* [TASK DIRECTIONS] For each line in the data that includes "accomplish", make a copy.

* [MATERIAL FOR THIS EXERCISE]
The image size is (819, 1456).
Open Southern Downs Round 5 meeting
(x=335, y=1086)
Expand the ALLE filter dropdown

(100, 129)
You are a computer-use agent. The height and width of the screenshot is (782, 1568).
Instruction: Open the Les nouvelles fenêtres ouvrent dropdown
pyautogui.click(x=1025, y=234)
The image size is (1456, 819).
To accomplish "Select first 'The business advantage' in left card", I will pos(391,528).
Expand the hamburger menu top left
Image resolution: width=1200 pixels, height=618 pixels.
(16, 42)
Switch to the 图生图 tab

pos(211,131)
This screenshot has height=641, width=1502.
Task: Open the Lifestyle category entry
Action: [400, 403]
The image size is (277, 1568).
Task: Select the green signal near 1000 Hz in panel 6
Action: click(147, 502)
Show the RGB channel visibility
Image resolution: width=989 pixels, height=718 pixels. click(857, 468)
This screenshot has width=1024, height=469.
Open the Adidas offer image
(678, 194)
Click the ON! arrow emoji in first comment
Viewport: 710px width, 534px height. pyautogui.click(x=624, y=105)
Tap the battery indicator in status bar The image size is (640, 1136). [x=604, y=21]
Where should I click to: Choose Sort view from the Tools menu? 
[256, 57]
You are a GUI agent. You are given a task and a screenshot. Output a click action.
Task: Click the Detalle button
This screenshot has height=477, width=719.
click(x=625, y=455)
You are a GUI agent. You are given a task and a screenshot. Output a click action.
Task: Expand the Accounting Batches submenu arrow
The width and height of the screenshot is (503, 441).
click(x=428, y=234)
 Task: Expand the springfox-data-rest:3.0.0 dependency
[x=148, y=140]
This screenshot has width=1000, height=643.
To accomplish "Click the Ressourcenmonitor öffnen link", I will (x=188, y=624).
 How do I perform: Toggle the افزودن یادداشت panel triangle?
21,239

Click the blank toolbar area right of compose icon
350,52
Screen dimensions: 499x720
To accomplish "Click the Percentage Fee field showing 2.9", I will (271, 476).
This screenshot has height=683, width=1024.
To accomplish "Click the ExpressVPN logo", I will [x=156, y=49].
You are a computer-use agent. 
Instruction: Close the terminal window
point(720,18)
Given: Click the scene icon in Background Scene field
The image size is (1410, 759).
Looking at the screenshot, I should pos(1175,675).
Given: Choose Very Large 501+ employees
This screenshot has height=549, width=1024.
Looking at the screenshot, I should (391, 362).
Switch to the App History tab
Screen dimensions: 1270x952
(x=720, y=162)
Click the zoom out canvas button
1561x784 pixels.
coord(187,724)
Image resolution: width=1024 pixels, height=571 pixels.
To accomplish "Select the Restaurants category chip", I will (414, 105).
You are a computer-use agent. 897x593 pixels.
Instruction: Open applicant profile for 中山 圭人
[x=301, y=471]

* [EXERCISE ANSWER]
To accomplish "Select first 'The business advantage' in left card", I will pos(391,528).
To accomplish "Click the Ressourcenmonitor öffnen link", I will (x=188, y=624).
To accomplish "Click the Percentage Fee field showing 2.9", I will (271, 476).
To accomplish "Click the ExpressVPN logo", I will [x=156, y=49].
To accomplish "Select the Restaurants category chip", I will (414, 105).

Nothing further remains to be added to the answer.